The suspect, Jorani Robert, was injured, reportedly when beaten by civilians who apprehended him.
The suspect, Jorani Robert, was injured, reportedly when beaten by civilians who apprehended him.

In the same interview, Timor Baptiste, Jurani’s grandfather, recounted how he went with his grandson to the Georgetown Hospital and later Milton Cato Memorial Hospital after he had a nervous breakdown while a student at the Georgetown Secondary School — while Celia was overseas.

“I feel so sad that such [a] thing ever happened to my grandson…” Timor told iWitness News.

“I am feeling so sorry about it… I don’t have my grandson’s mind. I always sit down and talk to Jurani. I always tell him about Jesus Christ. I always tell him to go to church with me and my wife, which is his grandmother. Now, I feel so sad, so sorry about it because people are going to say, ‘Man yo see that family dey, tha’ family dey wicked. Watch what he grandson … do’,” the elderly man told iWitness News.

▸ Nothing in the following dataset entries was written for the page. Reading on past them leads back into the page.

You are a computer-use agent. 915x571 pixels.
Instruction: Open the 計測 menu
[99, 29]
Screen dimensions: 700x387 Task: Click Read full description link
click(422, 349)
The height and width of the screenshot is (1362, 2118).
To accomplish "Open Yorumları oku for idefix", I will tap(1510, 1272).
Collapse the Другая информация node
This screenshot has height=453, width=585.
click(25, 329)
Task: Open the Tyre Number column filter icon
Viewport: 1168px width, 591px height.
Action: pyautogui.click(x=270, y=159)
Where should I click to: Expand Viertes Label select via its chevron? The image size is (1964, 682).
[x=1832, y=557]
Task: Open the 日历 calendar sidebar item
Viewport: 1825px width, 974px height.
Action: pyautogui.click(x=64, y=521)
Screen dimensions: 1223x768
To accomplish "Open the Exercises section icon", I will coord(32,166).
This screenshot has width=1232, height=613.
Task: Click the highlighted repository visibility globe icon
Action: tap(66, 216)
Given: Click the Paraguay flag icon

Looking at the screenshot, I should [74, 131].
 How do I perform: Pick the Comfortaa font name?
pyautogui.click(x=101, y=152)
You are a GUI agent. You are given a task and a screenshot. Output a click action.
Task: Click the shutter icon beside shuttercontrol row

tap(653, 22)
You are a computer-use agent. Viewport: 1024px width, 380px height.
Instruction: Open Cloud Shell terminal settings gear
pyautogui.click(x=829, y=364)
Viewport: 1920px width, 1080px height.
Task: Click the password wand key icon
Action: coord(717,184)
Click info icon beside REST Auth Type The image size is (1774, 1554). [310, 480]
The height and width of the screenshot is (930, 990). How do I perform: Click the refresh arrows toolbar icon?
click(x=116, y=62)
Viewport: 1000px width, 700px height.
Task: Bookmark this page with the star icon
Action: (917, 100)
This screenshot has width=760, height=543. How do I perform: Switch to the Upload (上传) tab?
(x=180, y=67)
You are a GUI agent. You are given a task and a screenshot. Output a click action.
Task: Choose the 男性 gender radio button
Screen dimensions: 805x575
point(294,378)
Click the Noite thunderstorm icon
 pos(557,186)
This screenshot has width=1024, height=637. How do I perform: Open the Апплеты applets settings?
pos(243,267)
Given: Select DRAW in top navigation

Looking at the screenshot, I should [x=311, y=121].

Among the youngsters who spoke to iWitness News at the roadside in Sandy Bay on Tuesday was one who said that he, too, was ill with mental health issues.

“I had two [nervous breakdowns].  But I took my medication and today I am back good, good, good. I used to be drinking a lot — plenty, plenty; everyday,” the resident of the North Windward community who said he is 28, told iWitness News, but declined to give his name.

He said that on Christmas Day 2015, he was a patient at the Mental Health Centre.

“My sister and my mom had to give me the medication. My sister, she was behind them to make sure I get it. But she didn’t want them to keep me down there,” he said, adding that he had the second nervous breakdown because he relapsed into his drinking.

The villager, who is a tradesman, has since found other activities to occupy himself during his spare time, including diving and hunting.

His advice to persons who have a nervous breakdown is to take their medication.

“That is what helped me. I was suffering from low blood first and I kept drinking on the low blood. That is really what triggered the nervous breakdown,” he told iWitness News.

Prosecutors are yet to say what charges, if any, will be brought against Jurani.